Data records
======

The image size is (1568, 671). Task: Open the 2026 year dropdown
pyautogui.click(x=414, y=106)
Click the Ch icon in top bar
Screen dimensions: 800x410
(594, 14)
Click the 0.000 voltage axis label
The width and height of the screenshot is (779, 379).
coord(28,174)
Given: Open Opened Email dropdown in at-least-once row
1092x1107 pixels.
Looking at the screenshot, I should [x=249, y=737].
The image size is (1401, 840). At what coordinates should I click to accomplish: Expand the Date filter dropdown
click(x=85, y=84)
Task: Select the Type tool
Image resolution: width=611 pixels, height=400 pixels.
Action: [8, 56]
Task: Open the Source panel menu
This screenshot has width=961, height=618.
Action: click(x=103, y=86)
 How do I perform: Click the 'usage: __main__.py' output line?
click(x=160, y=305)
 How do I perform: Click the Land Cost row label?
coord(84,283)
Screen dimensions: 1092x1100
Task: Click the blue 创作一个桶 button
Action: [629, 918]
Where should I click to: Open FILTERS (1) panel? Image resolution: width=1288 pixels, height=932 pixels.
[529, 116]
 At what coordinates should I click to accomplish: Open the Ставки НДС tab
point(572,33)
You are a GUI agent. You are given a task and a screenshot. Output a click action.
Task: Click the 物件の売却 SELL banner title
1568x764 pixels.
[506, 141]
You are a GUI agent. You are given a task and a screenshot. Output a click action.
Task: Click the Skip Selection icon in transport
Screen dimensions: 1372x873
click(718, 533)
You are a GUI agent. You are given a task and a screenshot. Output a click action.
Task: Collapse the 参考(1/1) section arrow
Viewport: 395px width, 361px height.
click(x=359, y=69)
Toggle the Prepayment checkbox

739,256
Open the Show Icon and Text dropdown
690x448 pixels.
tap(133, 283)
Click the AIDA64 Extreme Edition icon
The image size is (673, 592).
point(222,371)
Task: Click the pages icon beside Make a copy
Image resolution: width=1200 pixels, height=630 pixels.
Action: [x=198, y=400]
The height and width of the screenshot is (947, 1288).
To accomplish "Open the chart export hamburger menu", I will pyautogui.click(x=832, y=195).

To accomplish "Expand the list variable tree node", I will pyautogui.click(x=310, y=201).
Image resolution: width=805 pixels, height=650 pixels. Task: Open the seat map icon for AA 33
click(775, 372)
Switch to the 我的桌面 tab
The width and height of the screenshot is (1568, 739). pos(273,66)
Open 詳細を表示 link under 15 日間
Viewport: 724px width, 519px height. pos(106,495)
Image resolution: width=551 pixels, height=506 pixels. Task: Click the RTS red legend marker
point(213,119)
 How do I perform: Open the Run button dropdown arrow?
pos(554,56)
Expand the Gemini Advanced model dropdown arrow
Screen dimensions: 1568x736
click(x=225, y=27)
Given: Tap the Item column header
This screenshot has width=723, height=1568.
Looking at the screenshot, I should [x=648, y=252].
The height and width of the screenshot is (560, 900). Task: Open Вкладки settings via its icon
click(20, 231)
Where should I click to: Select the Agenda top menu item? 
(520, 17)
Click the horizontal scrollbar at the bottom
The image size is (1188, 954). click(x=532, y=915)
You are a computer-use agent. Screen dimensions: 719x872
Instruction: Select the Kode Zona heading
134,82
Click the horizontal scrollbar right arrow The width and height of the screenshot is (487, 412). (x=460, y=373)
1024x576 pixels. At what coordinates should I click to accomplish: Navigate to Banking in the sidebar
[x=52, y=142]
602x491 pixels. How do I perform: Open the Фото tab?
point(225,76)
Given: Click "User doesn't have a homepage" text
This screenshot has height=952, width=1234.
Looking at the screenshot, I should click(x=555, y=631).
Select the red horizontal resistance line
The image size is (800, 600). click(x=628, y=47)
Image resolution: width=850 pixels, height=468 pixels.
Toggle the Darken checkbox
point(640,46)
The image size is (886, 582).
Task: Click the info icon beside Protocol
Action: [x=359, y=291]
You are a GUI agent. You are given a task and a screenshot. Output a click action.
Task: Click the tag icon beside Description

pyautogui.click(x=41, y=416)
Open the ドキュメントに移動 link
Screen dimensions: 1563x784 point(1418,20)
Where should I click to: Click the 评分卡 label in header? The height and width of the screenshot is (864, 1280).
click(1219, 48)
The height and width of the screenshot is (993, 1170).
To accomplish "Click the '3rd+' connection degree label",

======

Task objective
Would you count the lines in the data that contain the word "will" and state only the number?

Result for this exercise
2